The headlong rush to frack should be stopped. That was the firm view of local Lib Dem MPs Norman Baker (Lewes) and Stephen Lloyd (Eastbourne) who worked and voted together to try to press for a 30 month moratorium on fracking. The proposal was unfortunately defeated in the Commons, largely by Labour and Tory MPs voting together. And in a “cynical “time-wasting” move, the Labour party forced two votes on matters the government had already conceded, which took up a valuable 30 minutes of time and therefore prevented a vote on the issue of whether to allow fracking to take place under people’s homes without needing the permission of the householder. Labour wants to allow this.
In good news, the government responded positively to a New Clause tabled by Norman Baker and supported by Stephen Lloyd that means fracking cannot now take place under any circumstances in protected areas like the South Downs National Park, or in Sites of Special Scientific Interest (SSSIs). In addition, Norman’s efforts to give water companies a veto were met with partial success with extra safeguards added, and a promise to consider making water companies statutory consultees to any application.
Norman said: “We made some good progress today but sadly not enough.

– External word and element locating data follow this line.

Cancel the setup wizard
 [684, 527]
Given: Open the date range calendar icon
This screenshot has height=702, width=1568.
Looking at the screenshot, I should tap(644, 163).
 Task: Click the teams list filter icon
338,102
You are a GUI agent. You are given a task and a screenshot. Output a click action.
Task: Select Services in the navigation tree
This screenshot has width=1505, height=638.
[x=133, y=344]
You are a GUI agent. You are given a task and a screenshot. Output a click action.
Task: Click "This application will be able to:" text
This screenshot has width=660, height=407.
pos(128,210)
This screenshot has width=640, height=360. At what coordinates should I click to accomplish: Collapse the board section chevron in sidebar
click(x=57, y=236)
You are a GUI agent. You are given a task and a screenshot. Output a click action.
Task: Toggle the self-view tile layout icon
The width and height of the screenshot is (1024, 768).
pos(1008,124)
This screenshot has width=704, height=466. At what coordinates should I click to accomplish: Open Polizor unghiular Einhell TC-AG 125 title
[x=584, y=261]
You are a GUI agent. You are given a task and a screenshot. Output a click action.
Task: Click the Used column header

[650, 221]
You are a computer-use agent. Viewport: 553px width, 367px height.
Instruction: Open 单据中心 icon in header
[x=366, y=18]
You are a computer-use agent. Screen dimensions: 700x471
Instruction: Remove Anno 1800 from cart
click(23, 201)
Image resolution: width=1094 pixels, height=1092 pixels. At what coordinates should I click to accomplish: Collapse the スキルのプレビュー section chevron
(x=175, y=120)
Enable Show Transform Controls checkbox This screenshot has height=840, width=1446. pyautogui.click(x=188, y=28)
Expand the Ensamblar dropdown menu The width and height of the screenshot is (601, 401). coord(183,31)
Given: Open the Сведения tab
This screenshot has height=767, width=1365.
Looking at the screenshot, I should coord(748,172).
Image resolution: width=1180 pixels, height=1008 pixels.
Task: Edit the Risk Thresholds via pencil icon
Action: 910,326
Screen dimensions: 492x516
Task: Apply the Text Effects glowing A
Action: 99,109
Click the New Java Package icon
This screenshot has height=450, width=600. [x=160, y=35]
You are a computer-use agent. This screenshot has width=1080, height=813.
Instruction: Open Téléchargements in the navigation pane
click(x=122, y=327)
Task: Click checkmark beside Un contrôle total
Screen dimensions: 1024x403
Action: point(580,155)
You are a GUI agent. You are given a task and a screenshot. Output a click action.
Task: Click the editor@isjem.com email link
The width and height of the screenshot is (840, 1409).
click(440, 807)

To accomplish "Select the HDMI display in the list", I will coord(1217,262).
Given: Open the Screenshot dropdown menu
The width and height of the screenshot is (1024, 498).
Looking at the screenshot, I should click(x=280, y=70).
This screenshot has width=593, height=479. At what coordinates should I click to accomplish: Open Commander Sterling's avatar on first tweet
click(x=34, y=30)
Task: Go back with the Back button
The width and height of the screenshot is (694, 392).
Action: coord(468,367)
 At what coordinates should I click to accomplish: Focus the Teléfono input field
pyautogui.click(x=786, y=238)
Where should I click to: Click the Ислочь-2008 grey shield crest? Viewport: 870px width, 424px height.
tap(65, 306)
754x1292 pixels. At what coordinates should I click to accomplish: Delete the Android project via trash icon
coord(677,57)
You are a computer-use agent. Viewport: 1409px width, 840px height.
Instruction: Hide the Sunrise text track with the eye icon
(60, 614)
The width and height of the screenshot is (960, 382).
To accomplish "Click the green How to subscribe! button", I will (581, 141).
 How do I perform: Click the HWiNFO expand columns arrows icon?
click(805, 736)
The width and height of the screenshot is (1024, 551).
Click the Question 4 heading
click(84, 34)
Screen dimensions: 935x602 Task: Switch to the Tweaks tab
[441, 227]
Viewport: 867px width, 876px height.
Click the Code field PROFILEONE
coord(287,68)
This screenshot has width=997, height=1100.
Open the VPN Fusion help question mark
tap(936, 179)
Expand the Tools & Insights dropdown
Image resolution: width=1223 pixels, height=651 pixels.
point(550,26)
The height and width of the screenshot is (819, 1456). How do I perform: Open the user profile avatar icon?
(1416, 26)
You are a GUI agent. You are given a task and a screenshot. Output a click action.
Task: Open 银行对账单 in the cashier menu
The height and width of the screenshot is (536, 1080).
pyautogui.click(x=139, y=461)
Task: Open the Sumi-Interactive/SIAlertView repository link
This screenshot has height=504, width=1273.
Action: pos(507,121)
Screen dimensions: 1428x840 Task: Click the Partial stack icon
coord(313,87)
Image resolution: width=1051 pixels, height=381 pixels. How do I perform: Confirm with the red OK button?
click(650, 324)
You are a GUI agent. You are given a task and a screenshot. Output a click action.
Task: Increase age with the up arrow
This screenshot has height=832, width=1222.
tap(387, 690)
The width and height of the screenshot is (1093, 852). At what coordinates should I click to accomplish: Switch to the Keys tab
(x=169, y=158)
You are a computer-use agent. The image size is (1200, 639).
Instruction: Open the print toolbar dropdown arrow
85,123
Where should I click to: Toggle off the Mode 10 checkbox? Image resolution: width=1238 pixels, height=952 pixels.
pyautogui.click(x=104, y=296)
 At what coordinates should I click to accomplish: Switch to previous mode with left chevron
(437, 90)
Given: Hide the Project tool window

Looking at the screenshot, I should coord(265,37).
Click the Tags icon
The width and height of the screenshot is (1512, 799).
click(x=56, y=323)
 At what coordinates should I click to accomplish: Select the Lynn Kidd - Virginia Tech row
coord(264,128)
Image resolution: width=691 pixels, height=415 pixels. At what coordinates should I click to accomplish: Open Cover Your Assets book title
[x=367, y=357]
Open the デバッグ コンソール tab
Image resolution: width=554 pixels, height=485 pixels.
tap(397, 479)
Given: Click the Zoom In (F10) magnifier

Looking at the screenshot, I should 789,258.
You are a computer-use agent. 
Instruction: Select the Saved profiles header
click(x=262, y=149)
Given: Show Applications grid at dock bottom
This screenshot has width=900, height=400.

I am particularly incensed that the 361,000 people who signed a petition against the freedom for companies to frack under people’s houses did not get the opportunity to have that tested on a vote due to cynical time-wasting by Labour.”
The amendment to prevent such fracking was tabled by Norman Baker and Brighton MP Caroline Lucas and backed by Stephen Lloyd.
Stephen Lloyd added: “I thought it was eminently sensible to put a hold on the headlong rush toward fracking that some appear so keen on. This would allow more time for robust, scientific and independent assessment of the plusses and minuses of drilling for shale gas. Let’s be 100% sure one way or other before committing ourselves as a country.”